ADVISORY COMMITTEE'S NOTE

Technical revision of the federal rule is made to conform numbering to the revision of Rule 12(b).

(e) Motion for More Definite Statement. If a pleading to which a responsive pleading is permitted is so vague or ambiguous that a party cannot reasonably be required to frame a responsive pleading, the party may move for a more definite statement before interposing a responsive pleading. The motion shall point out the defects complained of and the details desired. If the motion is granted and the order of the court is not obeyed within 10 days after notice of the order or within such other time as the court may fix, the court may strike the pleading to which the motion was directed or make such order as it deems just.

(f) Motion to Strike. Upon motion made by a party before responding to a pleading or, if no responsive pleading is permitted by these rules, upon motion made by a party within 20 days after the service of the pleading upon the party or upon the court's own initiative at any time, the court may order stricken from any pleading any insufficient defense or any redundant, immaterial, impertinent, or scandalous matter.
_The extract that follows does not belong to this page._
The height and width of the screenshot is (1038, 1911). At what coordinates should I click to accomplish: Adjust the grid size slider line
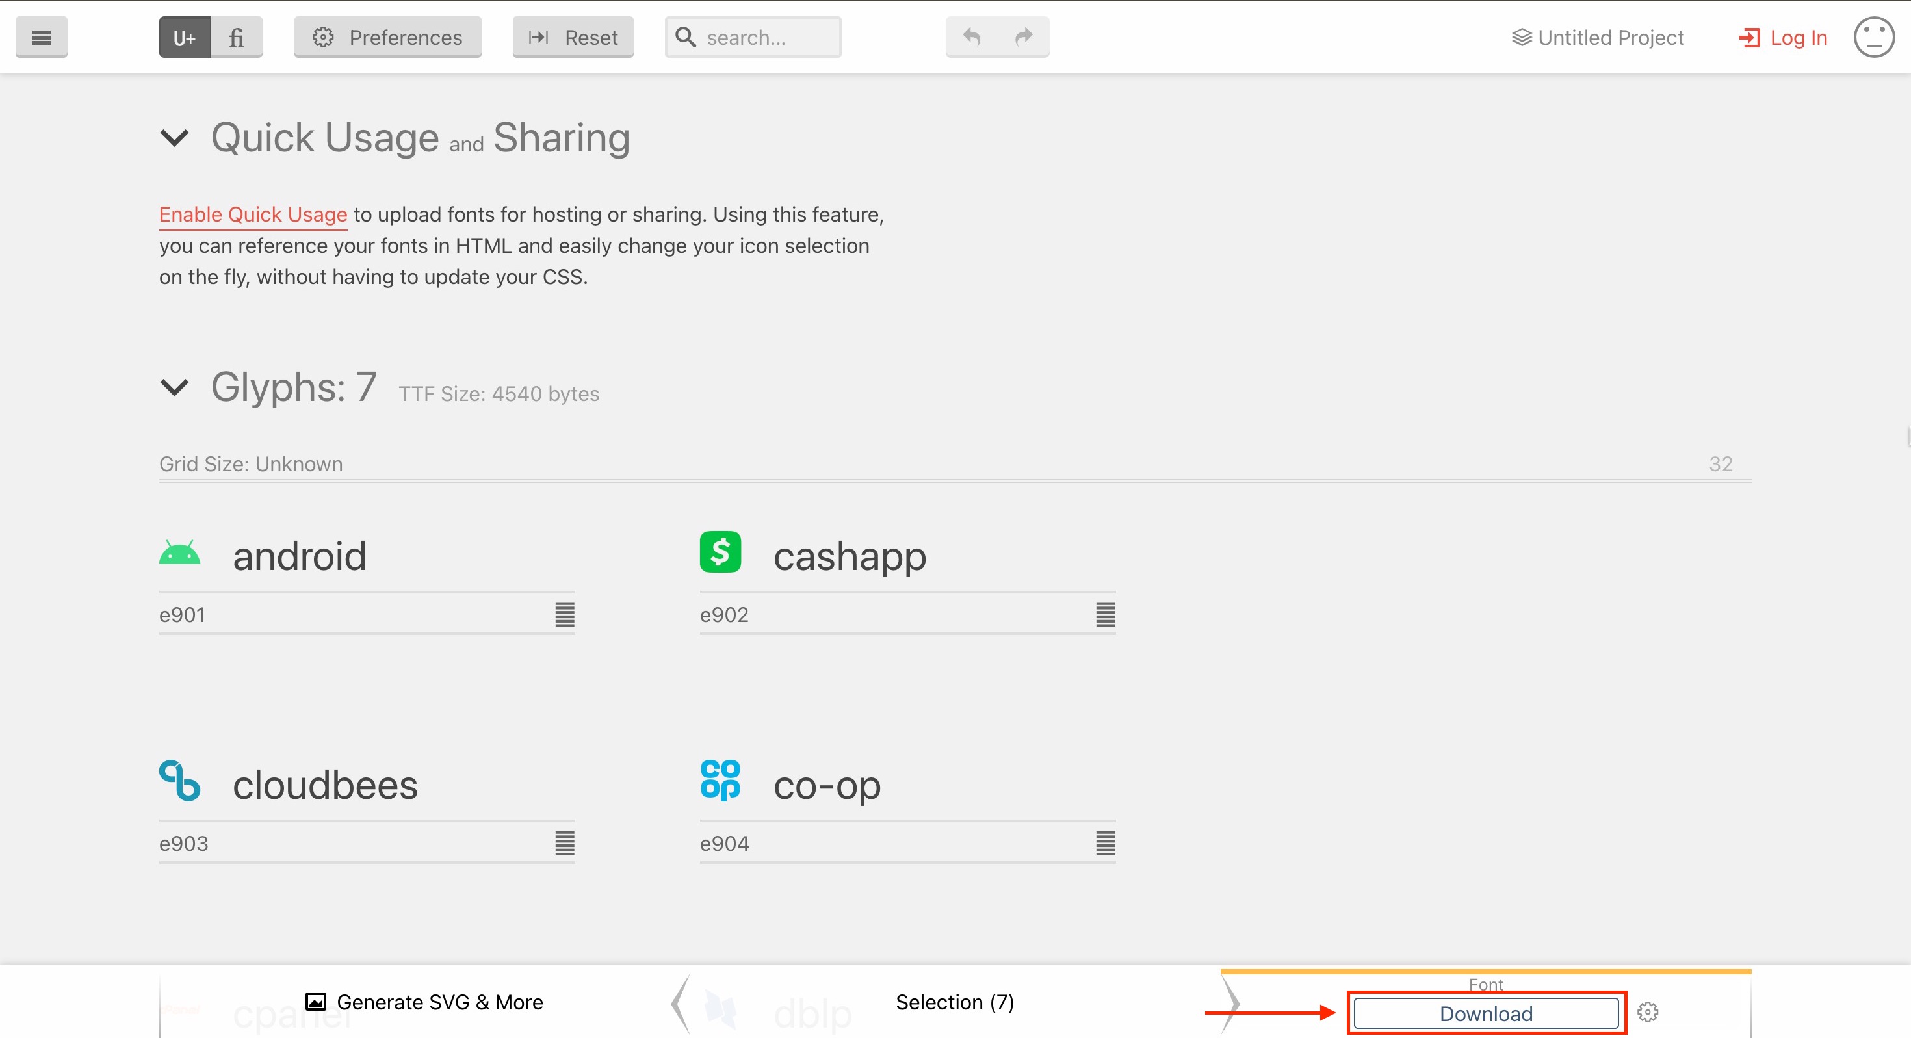click(955, 480)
(g) Consolidation of Defenses in Motion. A party who makes a motion under this rule may join with it any other motions herein provided for and then available to the party. If a party makes a motion under this rule but omits therefrom any defense or objection then available to the party which this rule permits to be raised by motion, the party shall not thereafter make a motion based on the defense or objection so omitted, except a motion as provided in subdivision (h)(2) hereof on any of the grounds there stated.

As amended, eff. Sept. 27, 1971.

ADVISORY COMMITTEE'S NOTE

In 1971, the federal amendment, effective July 1, 1966, was incorporated in the Nevada rule.

(h) Waiver or Preservation of Certain Defenses.

(1) A defense of lack of jurisdiction over the person, insufficiency of process, or insufficiency of service of process is waived (A) if omitted from a motion in the circumstances described in subdivision (g), or (B) if it is neither made by motion under this rule nor included in a responsive pleading or an amendment thereof permitted by Rule 15(a) to be made as a matter of course.

(2) A defense of failure to state a claim upon which relief can be granted, a defense of failure to join a party indispensable under Rule 19, and an objection of failure to state a legal defense to a claim may be made in any pleading permitted or ordered under Rule 7(a), or by motion for judgment on the pleadings, or at the trial on the merits.

(3) Whenever it appears by suggestion of the parties or otherwise that the court lacks jurisdiction of the subject matter, the court shall dismiss the action.